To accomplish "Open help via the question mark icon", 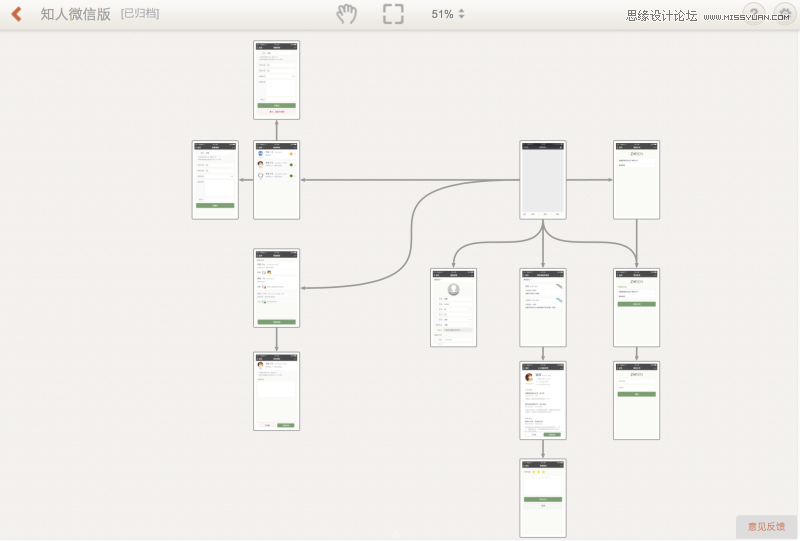I will 753,14.
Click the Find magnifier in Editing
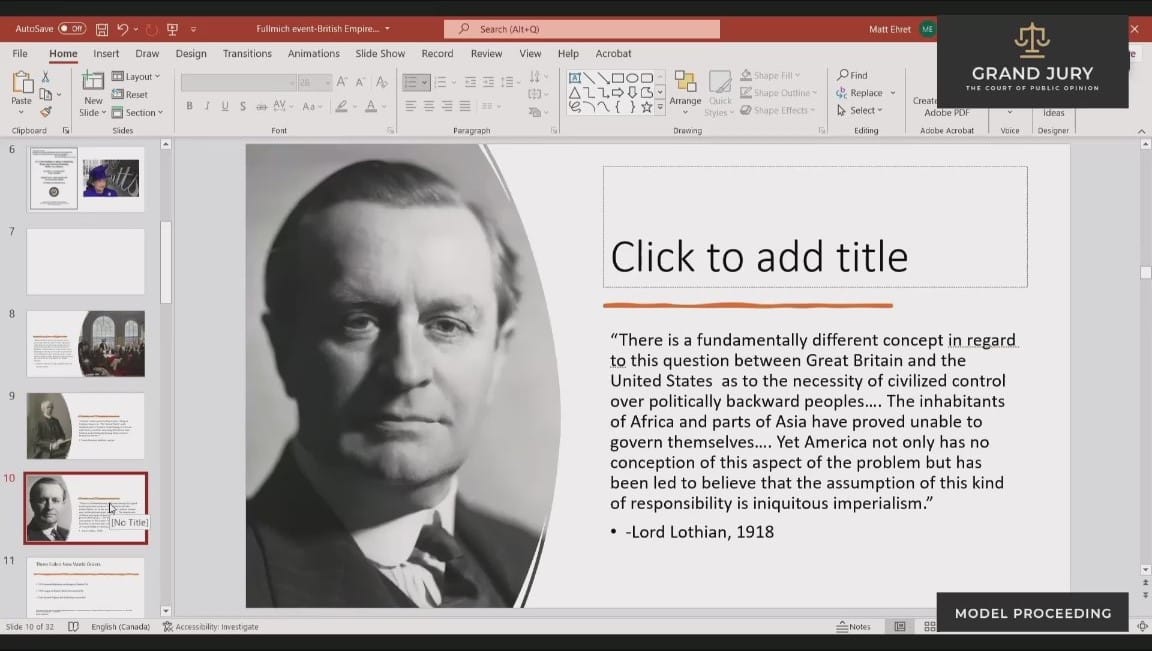 pyautogui.click(x=853, y=75)
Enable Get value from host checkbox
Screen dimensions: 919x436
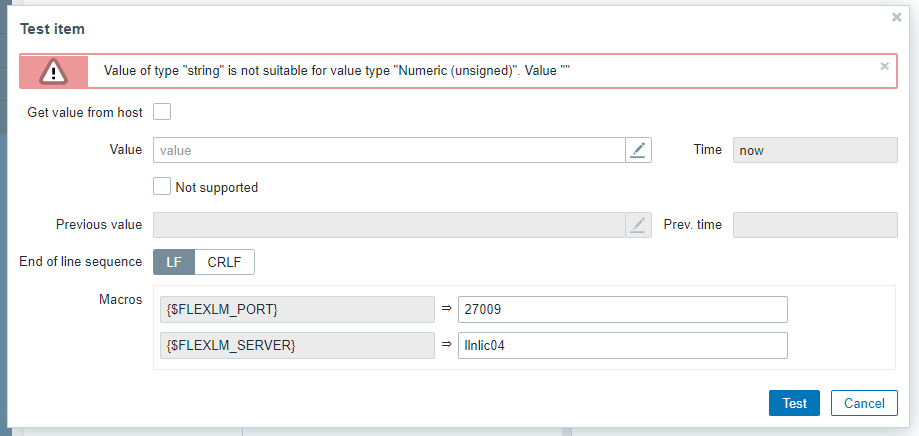[162, 112]
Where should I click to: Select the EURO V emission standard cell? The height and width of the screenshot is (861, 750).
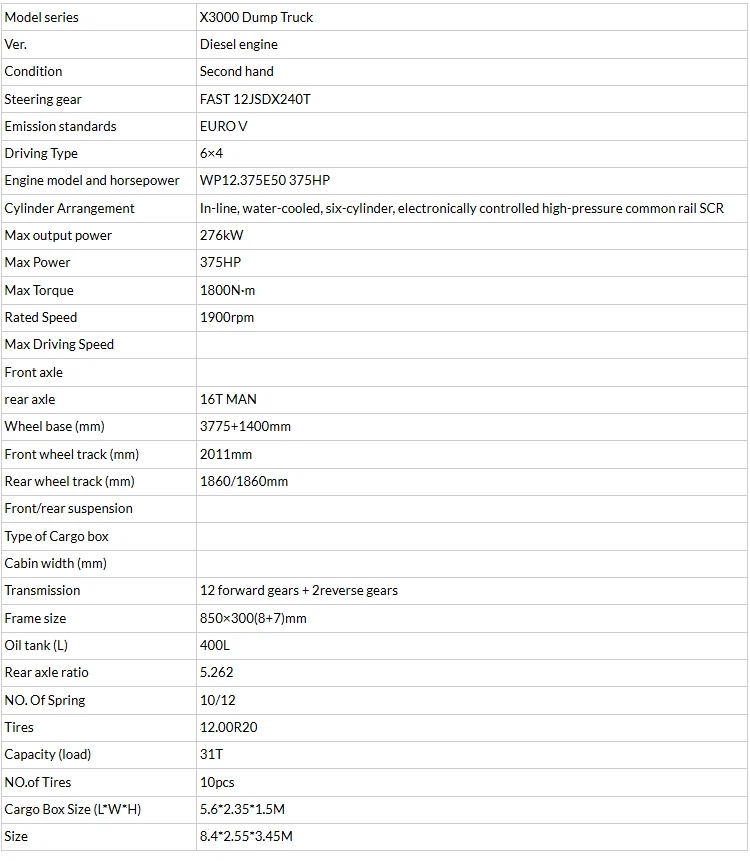point(223,126)
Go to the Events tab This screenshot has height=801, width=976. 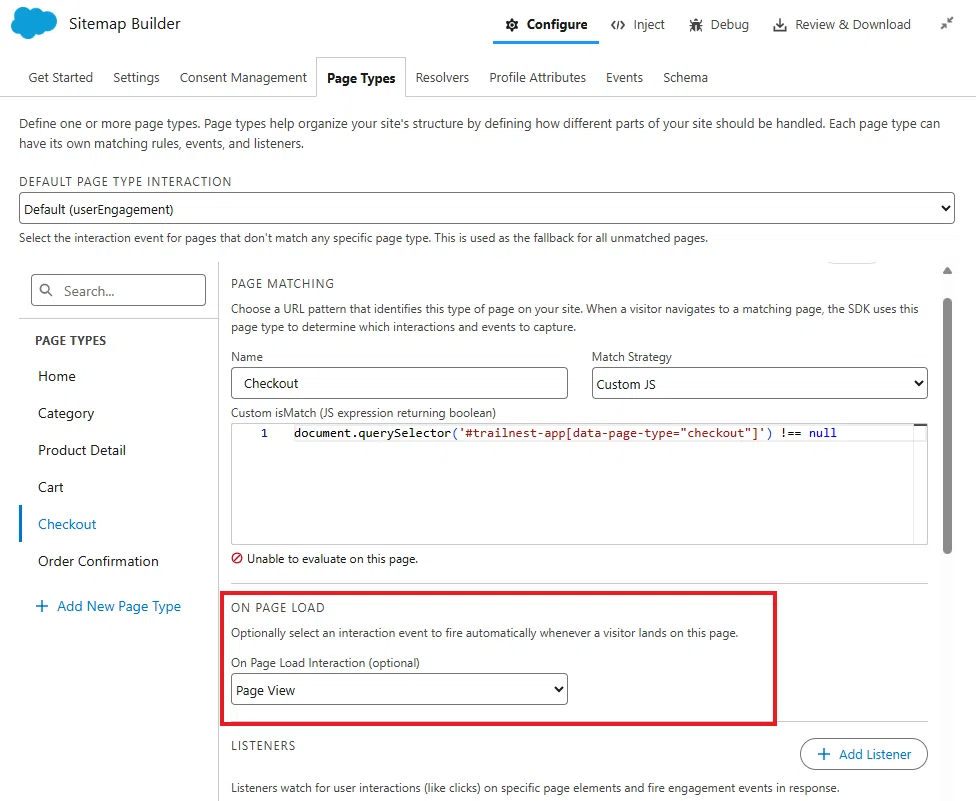[624, 78]
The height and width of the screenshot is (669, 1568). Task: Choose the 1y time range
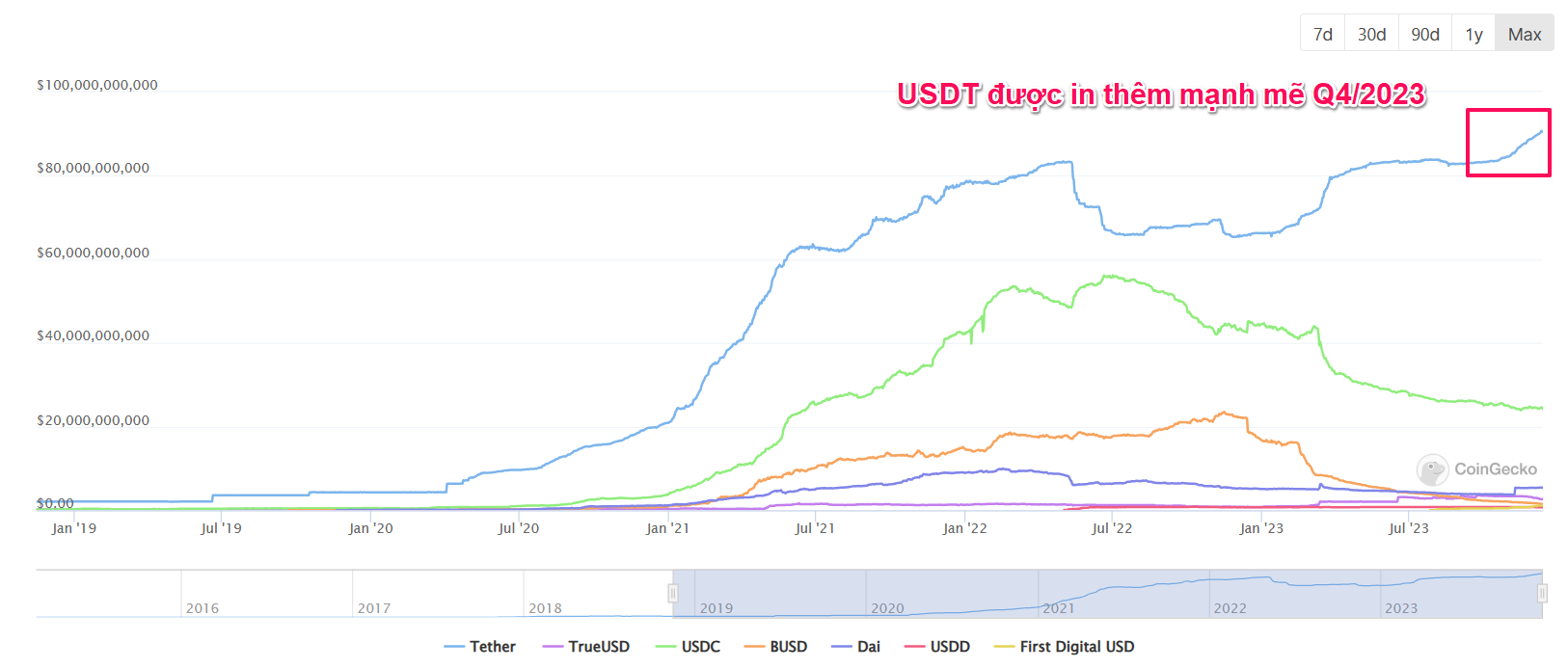(1473, 34)
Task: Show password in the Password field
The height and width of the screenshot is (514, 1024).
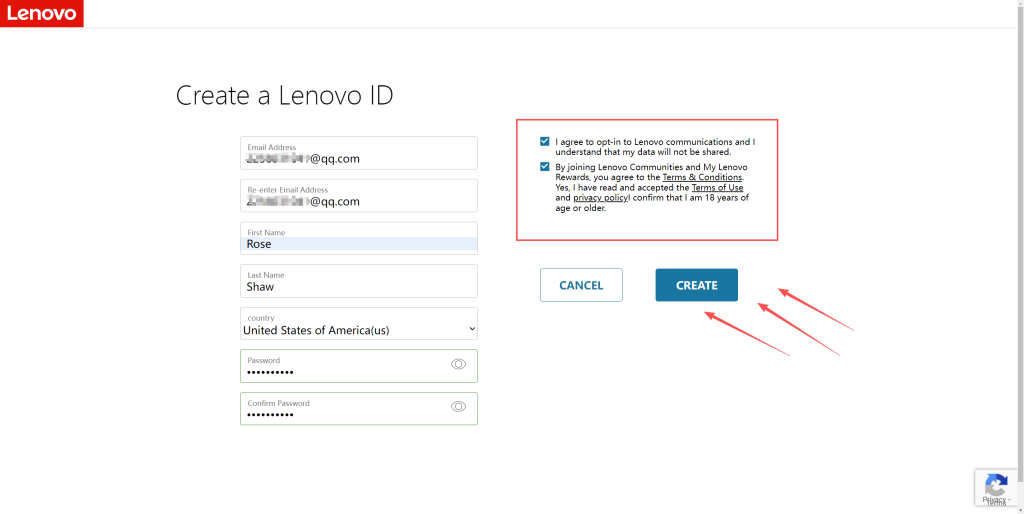Action: pyautogui.click(x=459, y=365)
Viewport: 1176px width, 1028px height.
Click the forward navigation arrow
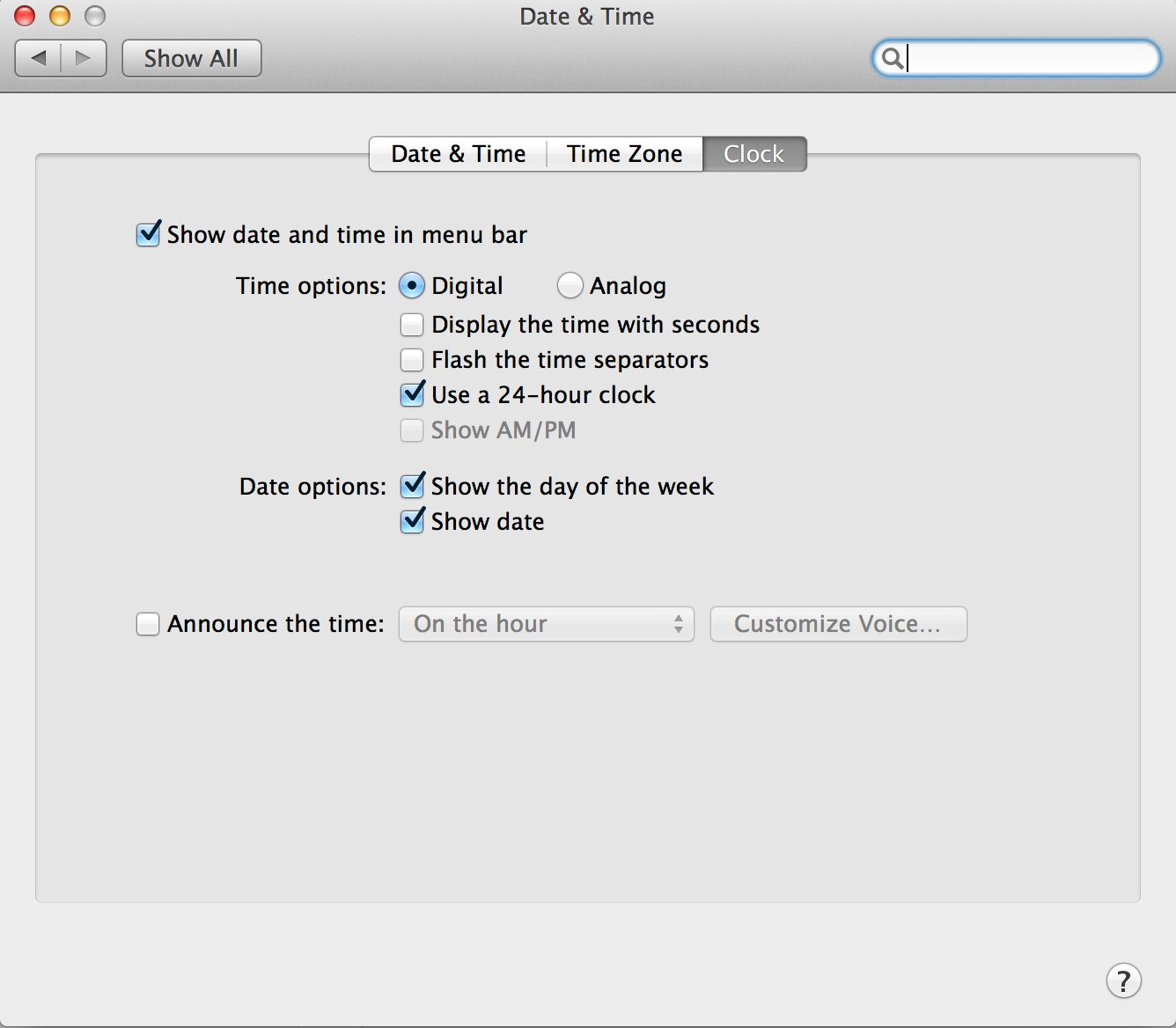tap(84, 58)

- [PROBLEM DETAILS] With the pictures left out, write out exactly the lines from the line containing "Viewport: 1176px width, 1028px height." through the last line of the entries above, both ends included, and no others.

- [WRITTEN SOLUTION]
Viewport: 1176px width, 1028px height.
Click the forward navigation arrow
tap(84, 58)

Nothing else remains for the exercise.